Nucleon is a dynamic TCP load balancer written in Rust. It has the ability to insert and remove backend servers on the fly. To do that it leverages Redis Pub/Sub mechanism. Adding or removing a server to a cluster is as easy as publishing a message to Redis.
All you need to build it is Rust 1.3.
Just go in the repository and issue:
$ cargo build --release
Nucleon can be used with or without a Redis database. When ran without Redis it is not possible to add or remove load balanced servers without restarting the process.
Usage:
nucleon [OPTIONS] [SERVER ...]
Dynamic TCP load balancer
positional arguments:
server Servers to load balance
optional arguments:
-h,--help show this help message and exit
-b,--bind BIND Bind the load balancer to address:port (127.0.0.1:8000)
-r,--redis REDIS URL of Redis database (redis://localhost)
--no-redis Disable updates of backend through Redis
-l,--log LOG Log level [debug, info, warn, error] (info)
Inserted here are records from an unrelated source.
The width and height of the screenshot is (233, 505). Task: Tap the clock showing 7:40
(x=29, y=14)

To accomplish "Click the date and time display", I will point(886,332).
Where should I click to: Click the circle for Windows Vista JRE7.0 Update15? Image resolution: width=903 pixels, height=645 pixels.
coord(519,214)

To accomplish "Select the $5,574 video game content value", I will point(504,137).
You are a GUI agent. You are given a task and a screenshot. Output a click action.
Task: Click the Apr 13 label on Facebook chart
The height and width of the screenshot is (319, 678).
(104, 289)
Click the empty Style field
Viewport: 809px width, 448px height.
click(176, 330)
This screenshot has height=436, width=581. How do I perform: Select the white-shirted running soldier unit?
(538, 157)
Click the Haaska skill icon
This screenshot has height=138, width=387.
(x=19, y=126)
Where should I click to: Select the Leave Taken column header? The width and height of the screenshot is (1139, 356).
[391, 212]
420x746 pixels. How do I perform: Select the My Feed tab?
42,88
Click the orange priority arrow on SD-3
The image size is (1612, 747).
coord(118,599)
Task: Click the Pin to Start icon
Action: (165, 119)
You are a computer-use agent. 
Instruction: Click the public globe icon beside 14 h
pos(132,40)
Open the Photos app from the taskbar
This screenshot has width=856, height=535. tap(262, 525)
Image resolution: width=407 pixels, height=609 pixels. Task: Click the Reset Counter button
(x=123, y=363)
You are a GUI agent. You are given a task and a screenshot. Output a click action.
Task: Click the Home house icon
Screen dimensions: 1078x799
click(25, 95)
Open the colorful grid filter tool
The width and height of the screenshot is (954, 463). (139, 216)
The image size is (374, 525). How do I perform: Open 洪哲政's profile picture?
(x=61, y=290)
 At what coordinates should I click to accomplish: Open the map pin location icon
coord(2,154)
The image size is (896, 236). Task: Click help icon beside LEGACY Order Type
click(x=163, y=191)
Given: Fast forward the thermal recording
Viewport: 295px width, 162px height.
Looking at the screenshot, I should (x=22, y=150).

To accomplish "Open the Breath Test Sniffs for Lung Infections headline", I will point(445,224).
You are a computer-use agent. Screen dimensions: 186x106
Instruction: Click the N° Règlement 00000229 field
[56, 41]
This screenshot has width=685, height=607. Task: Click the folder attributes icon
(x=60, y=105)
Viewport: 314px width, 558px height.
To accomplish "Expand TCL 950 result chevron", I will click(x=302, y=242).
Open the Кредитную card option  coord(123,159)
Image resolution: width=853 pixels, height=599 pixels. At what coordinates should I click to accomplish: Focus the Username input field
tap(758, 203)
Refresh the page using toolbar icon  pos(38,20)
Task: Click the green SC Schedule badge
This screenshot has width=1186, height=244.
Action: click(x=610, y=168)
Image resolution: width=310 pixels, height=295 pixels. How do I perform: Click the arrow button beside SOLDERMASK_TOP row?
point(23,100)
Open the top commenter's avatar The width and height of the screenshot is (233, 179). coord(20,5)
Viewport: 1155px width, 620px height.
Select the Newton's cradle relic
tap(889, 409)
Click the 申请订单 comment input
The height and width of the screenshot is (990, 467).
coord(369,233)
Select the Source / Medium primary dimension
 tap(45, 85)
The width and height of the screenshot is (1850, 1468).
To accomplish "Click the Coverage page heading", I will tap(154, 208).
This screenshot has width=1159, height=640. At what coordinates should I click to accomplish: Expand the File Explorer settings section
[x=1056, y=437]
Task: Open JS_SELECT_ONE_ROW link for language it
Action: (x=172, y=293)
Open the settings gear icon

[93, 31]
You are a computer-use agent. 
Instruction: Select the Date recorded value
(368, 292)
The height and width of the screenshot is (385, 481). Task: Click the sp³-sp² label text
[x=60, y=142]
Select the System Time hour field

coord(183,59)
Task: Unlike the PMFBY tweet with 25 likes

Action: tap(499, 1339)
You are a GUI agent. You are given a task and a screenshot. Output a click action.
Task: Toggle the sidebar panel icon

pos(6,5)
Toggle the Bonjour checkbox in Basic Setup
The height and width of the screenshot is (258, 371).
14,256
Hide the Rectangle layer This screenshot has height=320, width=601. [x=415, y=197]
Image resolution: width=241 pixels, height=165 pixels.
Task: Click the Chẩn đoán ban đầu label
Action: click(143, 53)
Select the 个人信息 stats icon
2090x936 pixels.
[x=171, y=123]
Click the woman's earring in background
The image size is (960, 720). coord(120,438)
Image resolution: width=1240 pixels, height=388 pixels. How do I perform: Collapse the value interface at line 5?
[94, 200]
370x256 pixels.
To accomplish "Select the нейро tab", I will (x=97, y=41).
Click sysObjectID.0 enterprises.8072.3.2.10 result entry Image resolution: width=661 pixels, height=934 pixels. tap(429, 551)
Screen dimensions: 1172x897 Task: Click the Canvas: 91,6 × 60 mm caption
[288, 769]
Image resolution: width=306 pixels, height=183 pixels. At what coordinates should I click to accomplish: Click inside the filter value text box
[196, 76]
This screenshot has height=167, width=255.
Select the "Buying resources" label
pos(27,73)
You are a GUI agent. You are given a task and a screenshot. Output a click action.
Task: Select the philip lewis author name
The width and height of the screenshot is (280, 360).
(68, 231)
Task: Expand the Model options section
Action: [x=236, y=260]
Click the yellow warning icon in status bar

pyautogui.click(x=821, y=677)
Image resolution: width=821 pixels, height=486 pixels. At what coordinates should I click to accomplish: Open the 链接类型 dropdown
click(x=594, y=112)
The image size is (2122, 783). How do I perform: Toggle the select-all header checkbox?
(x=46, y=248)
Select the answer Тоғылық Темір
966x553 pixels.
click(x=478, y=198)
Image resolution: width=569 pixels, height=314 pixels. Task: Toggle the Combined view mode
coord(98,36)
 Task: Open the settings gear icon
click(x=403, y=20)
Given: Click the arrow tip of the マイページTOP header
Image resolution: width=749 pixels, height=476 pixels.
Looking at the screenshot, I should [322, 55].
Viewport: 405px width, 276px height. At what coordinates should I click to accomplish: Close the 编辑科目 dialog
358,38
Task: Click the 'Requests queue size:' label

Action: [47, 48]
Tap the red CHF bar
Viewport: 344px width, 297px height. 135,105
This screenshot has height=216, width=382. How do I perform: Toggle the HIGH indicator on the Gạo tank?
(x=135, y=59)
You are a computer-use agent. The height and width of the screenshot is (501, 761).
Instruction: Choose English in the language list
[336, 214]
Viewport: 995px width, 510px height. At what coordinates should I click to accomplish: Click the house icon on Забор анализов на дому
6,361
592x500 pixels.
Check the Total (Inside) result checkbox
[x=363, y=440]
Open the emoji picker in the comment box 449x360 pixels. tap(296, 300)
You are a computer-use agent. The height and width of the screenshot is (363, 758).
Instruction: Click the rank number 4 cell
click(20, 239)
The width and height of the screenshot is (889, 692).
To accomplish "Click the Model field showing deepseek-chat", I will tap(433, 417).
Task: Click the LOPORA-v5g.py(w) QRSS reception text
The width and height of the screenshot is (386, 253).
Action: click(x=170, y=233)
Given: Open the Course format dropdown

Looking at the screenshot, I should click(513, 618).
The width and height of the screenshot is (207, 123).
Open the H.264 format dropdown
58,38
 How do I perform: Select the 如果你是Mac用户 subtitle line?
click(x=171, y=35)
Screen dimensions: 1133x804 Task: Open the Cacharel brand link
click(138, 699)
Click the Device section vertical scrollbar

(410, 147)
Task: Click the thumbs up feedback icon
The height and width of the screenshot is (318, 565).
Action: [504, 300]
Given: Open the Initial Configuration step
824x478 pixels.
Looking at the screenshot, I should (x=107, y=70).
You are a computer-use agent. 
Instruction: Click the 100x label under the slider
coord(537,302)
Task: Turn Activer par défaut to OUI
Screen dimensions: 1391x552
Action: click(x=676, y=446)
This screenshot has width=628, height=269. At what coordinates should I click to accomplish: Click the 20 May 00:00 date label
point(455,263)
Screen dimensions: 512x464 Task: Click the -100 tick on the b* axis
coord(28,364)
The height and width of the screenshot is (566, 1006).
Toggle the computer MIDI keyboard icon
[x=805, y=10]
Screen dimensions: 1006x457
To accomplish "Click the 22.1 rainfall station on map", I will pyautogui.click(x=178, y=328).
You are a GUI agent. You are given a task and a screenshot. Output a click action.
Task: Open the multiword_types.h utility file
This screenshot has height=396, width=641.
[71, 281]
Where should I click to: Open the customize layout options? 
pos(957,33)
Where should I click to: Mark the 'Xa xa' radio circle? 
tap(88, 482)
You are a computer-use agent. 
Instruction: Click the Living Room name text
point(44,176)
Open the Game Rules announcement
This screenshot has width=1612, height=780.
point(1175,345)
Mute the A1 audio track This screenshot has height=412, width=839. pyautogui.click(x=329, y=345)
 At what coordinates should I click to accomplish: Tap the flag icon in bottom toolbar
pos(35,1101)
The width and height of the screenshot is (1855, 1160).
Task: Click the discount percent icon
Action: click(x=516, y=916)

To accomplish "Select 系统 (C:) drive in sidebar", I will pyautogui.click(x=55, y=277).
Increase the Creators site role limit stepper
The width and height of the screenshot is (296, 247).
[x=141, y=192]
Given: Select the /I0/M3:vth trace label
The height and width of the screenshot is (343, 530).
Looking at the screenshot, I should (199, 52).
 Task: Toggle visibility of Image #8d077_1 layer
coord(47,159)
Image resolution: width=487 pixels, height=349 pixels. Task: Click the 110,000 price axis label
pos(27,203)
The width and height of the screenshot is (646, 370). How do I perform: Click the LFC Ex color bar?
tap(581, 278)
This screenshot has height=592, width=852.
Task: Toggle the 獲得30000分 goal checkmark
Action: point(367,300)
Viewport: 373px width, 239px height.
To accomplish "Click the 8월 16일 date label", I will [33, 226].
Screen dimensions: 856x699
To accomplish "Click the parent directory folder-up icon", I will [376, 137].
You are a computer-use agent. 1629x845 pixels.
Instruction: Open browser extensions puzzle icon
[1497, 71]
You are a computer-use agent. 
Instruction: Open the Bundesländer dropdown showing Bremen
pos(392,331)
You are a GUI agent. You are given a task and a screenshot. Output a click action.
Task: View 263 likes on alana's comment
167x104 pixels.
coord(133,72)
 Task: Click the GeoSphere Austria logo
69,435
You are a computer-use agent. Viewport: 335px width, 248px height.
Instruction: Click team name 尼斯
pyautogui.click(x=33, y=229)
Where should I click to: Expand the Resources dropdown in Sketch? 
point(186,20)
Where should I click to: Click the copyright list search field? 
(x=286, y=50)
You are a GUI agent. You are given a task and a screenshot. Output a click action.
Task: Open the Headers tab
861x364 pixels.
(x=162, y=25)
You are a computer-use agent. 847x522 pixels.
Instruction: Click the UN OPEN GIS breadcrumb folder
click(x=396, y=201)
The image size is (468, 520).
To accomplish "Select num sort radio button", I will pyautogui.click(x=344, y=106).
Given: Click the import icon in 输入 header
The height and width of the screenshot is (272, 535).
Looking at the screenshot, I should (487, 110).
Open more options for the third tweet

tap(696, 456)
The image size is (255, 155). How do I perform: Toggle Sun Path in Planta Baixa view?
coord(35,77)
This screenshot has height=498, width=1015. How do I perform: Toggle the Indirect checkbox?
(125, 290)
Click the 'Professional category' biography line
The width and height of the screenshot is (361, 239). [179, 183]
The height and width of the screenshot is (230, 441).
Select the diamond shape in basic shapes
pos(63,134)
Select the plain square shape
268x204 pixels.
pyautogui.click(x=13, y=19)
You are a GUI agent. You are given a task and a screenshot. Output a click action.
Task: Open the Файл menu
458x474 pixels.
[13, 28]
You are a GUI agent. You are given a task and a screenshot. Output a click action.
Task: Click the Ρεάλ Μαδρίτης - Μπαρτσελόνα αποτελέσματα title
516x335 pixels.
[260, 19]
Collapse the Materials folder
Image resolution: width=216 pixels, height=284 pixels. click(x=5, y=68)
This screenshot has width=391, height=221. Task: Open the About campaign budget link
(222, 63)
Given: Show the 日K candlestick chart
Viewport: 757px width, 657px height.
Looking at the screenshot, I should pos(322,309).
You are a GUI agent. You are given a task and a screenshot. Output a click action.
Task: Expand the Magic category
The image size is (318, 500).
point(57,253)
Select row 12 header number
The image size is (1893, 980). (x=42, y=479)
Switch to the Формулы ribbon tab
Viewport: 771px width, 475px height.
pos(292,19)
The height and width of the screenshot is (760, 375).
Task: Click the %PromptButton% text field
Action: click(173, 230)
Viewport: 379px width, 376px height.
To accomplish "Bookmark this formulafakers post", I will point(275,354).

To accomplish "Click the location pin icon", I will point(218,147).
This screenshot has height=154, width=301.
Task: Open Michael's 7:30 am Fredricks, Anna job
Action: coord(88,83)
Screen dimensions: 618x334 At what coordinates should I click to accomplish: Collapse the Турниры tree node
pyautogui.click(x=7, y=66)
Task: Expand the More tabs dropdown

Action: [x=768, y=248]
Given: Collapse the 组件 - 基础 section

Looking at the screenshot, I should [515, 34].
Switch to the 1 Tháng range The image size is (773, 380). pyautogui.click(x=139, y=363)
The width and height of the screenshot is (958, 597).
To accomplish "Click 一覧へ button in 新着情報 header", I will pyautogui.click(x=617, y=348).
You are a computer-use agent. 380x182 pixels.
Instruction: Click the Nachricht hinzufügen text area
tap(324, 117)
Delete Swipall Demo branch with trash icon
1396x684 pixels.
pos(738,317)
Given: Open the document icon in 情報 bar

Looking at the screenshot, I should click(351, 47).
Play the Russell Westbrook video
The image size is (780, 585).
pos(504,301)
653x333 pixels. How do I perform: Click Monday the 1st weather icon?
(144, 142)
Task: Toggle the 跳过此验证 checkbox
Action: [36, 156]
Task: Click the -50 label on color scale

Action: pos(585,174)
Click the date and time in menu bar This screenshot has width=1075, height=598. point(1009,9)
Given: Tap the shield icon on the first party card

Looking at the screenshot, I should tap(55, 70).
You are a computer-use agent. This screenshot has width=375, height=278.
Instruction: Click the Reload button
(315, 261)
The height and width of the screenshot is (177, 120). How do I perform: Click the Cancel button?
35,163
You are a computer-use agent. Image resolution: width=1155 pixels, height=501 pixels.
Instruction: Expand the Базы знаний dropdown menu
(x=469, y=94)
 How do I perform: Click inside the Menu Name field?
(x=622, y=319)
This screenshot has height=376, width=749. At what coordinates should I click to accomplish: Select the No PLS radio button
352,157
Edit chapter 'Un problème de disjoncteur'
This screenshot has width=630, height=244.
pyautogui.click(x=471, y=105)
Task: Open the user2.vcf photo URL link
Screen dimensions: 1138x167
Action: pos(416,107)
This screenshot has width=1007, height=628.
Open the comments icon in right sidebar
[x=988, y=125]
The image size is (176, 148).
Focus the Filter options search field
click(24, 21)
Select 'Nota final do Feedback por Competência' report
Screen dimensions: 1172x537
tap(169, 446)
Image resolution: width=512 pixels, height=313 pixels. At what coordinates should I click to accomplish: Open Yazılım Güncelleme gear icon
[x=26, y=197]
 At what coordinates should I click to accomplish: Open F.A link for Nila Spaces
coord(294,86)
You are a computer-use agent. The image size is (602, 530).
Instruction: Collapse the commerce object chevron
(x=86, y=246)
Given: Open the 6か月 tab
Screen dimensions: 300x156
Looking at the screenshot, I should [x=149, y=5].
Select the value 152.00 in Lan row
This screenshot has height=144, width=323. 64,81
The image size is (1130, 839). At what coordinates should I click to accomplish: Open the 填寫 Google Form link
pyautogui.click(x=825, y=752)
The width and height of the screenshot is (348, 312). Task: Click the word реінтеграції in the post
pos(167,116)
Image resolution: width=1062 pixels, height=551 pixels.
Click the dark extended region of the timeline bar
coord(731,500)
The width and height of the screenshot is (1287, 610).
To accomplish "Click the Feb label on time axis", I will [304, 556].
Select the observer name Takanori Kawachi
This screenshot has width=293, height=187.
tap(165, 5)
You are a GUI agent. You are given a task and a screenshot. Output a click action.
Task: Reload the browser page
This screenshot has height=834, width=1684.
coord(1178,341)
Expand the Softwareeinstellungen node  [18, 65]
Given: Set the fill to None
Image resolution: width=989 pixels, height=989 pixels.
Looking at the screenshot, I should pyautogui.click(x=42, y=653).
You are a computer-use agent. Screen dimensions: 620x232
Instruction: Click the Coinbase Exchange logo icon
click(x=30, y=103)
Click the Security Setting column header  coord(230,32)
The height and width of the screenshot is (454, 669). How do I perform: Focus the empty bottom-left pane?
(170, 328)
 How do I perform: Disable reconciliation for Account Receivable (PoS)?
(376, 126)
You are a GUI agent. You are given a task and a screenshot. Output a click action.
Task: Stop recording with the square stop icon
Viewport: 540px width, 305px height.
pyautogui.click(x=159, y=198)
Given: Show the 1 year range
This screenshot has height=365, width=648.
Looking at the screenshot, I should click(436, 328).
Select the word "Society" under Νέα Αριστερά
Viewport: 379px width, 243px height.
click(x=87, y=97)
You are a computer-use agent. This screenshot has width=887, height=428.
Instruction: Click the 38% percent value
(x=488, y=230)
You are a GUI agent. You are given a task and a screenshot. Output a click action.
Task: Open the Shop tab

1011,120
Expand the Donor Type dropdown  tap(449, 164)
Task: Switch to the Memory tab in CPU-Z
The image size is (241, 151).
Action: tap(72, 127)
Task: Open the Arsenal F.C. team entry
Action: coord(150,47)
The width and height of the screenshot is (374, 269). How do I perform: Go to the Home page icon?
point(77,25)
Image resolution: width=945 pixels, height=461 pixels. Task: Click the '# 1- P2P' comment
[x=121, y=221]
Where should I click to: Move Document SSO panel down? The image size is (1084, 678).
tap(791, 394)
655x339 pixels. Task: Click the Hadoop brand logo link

Imagine you have two web servers to load balance, and a local Redis. Run the load balancer with:
nucleon --bind 0.0.0.0:8000 10.0.0.1:80 10.0.0.2:80
Now imagine that you want to scale up your infrastructure by spawning a new web
server at 10.0.0.3. Just send a message to the Redis channel backend_add
:
redis:6379> PUBLISH backend_add 10.0.0.3:80
(integer) 1
Your will see in logs:
INFO - Load balancing server V4(10.0.0.1:80)
INFO - Load balancing server V4(10.0.0.2:80)
INFO - Now listening on 0.0.0.0:8000
INFO - Subscribed to Redis channels 'backend_add' and 'backend_remove'
INFO - Added new server 10.0.0.3:80
If you decide that you do not need server 2 any longer:
redis:6379> PUBLISH backend_remove 10.0.0.2:80
(integer) 1
Surprisingly well. A quick comparison with HA Proxy in TCP mode with a single backend containing a single server using iperf results in:
Connections | HA Proxy | Nucleon |
---|---|---|
1 | 15.1 Gbits/s | 15.7 Gbits/s |
10 | 13.5 Gbits/s | 11.3 Gbits/s |
100 | 8.9 Gbits/s | 10.5 Gbits/s |
Keep in mind that this is a really simple test, far from what real life traffic looks like. A real benchmark should compare short lived connections with long running one, etc.